## DESCRIPTION OF THE TASK
Would you return each entry exactly as written, omitting any pictures?

[Collected data entries]
________

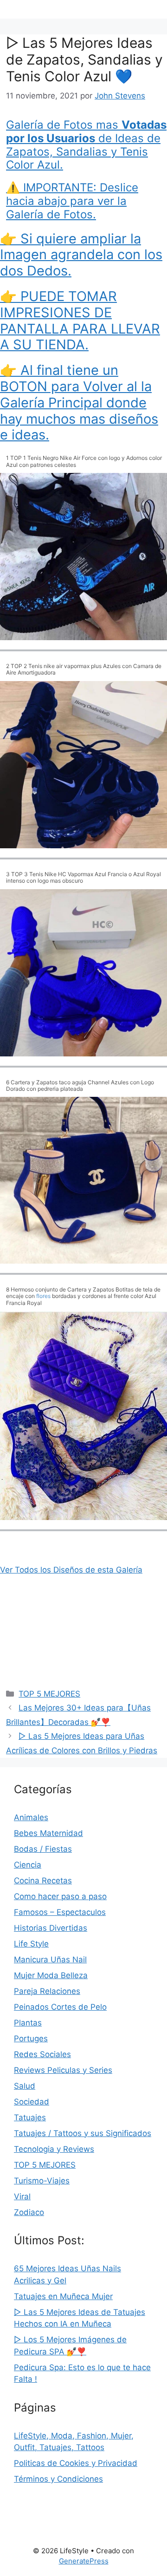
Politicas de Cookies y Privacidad (75, 2463)
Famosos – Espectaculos (60, 1912)
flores (43, 1295)
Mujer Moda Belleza (51, 1975)
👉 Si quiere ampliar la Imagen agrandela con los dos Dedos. (81, 254)
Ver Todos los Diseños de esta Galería (71, 1569)
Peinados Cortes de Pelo (60, 2007)
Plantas (28, 2022)
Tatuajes (30, 2117)
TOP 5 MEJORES (49, 1693)
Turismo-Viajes (42, 2180)
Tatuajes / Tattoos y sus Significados (82, 2133)
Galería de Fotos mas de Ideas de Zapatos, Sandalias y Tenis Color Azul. (86, 144)
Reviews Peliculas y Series (63, 2070)
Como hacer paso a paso (60, 1896)
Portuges (31, 2038)
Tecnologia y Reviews (54, 2149)
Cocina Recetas (43, 1880)
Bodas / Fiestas (43, 1849)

________

## ANSWER TO THIS TASK
Politicas de Cookies y Privacidad (75, 2463)
Famosos – Espectaculos (60, 1912)
flores (43, 1295)
Mujer Moda Belleza (51, 1975)
👉 Si quiere ampliar la Imagen agrandela con los dos Dedos. (81, 254)
Ver Todos los Diseños de esta Galería (71, 1569)
Peinados Cortes de Pelo (60, 2007)
Plantas (28, 2022)
Tatuajes (30, 2117)
TOP 5 MEJORES (49, 1693)
Turismo-Viajes (42, 2180)
Tatuajes / Tattoos y sus Significados (82, 2133)
Galería de Fotos mas de Ideas de Zapatos, Sandalias y Tenis Color Azul. (86, 144)
Reviews Peliculas y Series (63, 2070)
Como hacer paso a paso (60, 1896)
Portuges (31, 2038)
Tecnologia y Reviews (54, 2149)
Cocina Recetas (43, 1880)
Bodas / Fiestas (43, 1849)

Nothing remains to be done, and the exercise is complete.